** BEGIN Record list **

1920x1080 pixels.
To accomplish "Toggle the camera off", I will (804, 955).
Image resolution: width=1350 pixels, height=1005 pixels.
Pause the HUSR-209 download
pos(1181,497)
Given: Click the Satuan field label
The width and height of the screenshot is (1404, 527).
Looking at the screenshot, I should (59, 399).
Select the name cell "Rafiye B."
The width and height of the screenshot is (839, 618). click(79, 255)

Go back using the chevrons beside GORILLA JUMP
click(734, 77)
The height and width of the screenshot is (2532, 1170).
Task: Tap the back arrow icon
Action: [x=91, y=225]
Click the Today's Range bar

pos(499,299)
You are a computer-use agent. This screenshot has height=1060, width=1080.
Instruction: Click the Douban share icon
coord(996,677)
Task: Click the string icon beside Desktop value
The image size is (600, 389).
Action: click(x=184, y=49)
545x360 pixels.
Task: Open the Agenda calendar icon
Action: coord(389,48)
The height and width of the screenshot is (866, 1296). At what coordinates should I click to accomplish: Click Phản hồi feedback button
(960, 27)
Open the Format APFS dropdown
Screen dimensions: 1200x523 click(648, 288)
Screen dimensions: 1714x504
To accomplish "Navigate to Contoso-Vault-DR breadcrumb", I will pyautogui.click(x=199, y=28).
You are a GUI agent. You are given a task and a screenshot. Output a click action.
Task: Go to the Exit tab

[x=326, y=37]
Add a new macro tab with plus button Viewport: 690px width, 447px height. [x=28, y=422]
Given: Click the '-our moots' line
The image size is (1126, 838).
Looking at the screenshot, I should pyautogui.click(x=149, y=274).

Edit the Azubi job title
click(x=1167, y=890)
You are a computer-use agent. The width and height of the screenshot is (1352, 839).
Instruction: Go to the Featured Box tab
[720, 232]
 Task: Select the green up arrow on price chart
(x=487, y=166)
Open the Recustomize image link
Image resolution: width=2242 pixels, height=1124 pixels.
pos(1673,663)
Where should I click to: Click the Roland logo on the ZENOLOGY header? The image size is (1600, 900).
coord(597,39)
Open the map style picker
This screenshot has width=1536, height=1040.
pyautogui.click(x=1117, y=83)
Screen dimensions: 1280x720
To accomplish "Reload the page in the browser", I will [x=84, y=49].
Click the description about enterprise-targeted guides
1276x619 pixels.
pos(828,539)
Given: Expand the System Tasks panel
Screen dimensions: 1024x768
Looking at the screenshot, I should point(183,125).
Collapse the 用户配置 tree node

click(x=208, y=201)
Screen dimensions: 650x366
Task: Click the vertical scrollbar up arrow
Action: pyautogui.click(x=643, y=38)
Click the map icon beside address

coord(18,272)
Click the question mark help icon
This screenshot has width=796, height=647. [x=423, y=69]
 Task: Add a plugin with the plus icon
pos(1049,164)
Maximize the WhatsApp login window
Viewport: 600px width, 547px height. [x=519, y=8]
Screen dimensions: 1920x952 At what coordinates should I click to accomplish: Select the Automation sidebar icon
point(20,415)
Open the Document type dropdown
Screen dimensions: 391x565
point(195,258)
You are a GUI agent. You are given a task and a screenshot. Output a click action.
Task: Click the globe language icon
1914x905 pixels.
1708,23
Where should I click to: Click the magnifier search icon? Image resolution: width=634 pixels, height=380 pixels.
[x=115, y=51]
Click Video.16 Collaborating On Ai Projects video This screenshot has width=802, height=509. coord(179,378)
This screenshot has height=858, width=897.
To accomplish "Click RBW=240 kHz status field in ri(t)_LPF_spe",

** END Record list **

■ Do this
Rewrite the data from the line with "Open the Format APFS dropdown" to the line with "Add a new macro", putting "Help" in place of "Exit" and keeping everything else the same.

■ Task answer
Open the Format APFS dropdown
Screen dimensions: 1200x523 click(648, 288)
Screen dimensions: 1714x504
To accomplish "Navigate to Contoso-Vault-DR breadcrumb", I will pyautogui.click(x=199, y=28).
You are a GUI agent. You are given a task and a screenshot. Output a click action.
Task: Go to the Help tab

[x=326, y=37]
Add a new macro tab with plus button Viewport: 690px width, 447px height. [x=28, y=422]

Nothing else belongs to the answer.